Normalized, top-left origin. Three accepted forms:

{ x: 0, y: 0, width: 1, height: 0.5 }   // object
[0, 0, 1, 0.5]                          // tuple: [x, y, width, height]
'0,0,1,0.5'                             // string

Object/tuple forms are validated before the subprocess spawns (throws RangeError/TypeError on out-of-range or malformed values).

Result types

type OcrResult = {
  page: number          // 1-based page index (always 1 for images)
  pageCount: number     // total page count (always 1 for images)
  width: number         // display-oriented pixel width (honors EXIF orientation)
  height: number        // display-oriented pixel height
  text: string          // every observation's text joined by newlines
  observations: Observation[]
}

type Observation = {
  text: string                                          // best candidate
  confidence: number                                    // 0–1
  boundingBox: BoundingBox                              // normalized 0–1, top-left origin
  candidates?: { text: string; confidence: number }[]  // only when maxCandidates > 1
  requestRevision: number                               // Vision model revision
}

type BoundingBox = { x: number; y: number; width: number; height: number }

Bounding boxes are normalized 01, top-left origin.
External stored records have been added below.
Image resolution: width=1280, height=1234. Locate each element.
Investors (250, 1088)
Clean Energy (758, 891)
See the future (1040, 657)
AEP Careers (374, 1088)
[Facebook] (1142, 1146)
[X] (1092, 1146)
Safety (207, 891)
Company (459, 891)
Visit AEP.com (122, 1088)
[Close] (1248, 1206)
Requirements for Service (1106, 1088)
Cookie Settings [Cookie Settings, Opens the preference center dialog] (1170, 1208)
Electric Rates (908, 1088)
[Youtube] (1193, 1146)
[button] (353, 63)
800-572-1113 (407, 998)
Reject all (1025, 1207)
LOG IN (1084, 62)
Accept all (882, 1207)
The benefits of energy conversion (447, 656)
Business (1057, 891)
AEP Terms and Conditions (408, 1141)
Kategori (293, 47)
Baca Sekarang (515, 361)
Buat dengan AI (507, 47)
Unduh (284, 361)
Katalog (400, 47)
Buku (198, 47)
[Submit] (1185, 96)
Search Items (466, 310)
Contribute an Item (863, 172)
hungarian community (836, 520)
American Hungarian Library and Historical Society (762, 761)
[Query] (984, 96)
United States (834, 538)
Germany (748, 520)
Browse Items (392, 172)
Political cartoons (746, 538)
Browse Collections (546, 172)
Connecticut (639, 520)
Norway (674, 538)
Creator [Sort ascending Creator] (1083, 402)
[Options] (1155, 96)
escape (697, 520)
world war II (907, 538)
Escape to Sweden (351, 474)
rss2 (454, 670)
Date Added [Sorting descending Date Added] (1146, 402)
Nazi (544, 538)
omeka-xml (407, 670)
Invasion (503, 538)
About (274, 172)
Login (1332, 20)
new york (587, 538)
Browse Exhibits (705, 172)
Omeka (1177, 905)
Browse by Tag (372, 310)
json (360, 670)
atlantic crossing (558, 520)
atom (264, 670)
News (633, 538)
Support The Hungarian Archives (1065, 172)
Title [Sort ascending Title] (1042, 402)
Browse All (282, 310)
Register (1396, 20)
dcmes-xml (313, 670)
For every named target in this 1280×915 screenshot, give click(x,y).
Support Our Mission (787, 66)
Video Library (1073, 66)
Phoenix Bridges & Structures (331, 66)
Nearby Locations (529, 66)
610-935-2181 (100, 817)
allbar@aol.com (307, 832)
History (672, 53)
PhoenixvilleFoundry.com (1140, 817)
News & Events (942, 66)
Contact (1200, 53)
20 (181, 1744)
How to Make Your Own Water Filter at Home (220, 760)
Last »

Convert to pixels by multiplying by the result's width/height — see Coordinates.

Errors

Failures throw a MacOcrError:

import { MacOcrError } from 'mac-ocr'

try {
  await ocr(bytes)
} catch (error) {
  if (error instanceof MacOcrError) {
    error.kind      // category — see below
    error.code      // machine-readable code from the CLI, when available
    error.exitCode  // process exit code, or null (signal/never-started)
    error.stderr    // captured CLI stderr
  }
}
kind When
usage Bad input/options (exit 64), or a multi-page PDF passed to ocr() (detected by the wrapper — exitCode is null)
unavailable A feature isn't available on this macOS version
runtime Recognition or I/O failure, or the binary was killed by a signal that wasn't your AbortSignal
internal An unexpected CLI failure
abort Cancelled via your AbortSignal — never anything else
spawn The binary couldn't be started
parse The binary's output couldn't be parsed, or pages were missing — ocr.pages() verifies every page announced by pageCount actually arrived

Cancellation

const controller = new AbortController()
setTimeout(() => controller.abort(), 5_000)
await ocr(bytes, { signal: controller.signal })   // rejects with MacOcrError, kind 'abort'

Tree-shaking

The package is side-effect free ("sideEffects": false), so a bundler's dead-code elimination keeps only what you import — e.g. importing just supportedLanguages won't retain the OCR or searchable-PDF code.

See the CLI reference for the underlying command behavior, output schema, and coordinate system.